Work to complete: Count the lines in the items below that contain the word "icon". Case counts. Reply with the number alone.

Data:
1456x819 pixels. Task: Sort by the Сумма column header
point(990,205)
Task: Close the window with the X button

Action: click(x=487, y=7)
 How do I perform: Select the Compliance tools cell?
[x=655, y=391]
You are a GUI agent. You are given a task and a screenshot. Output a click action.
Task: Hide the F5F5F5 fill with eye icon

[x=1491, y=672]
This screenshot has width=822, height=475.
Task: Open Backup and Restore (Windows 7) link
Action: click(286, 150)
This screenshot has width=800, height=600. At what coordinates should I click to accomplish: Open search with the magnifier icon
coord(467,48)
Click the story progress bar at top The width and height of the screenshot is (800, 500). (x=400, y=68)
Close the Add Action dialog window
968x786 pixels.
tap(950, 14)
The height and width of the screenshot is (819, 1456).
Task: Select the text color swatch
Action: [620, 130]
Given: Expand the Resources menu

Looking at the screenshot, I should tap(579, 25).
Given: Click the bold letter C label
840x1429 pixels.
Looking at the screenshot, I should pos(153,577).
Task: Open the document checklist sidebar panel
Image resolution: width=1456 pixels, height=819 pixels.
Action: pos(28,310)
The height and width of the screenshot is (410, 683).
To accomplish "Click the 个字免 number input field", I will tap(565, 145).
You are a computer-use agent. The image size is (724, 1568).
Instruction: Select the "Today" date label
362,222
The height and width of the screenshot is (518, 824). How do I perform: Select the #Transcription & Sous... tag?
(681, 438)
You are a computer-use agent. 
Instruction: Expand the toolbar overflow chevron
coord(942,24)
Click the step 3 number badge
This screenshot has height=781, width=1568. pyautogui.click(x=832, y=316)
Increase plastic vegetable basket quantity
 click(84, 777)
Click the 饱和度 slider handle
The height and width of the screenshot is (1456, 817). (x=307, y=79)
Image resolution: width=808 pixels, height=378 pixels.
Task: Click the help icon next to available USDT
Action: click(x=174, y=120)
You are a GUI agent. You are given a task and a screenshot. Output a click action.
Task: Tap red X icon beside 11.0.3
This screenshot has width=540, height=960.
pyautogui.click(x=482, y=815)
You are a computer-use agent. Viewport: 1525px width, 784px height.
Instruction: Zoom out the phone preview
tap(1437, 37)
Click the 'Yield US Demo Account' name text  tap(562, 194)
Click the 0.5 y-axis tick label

Written response: 4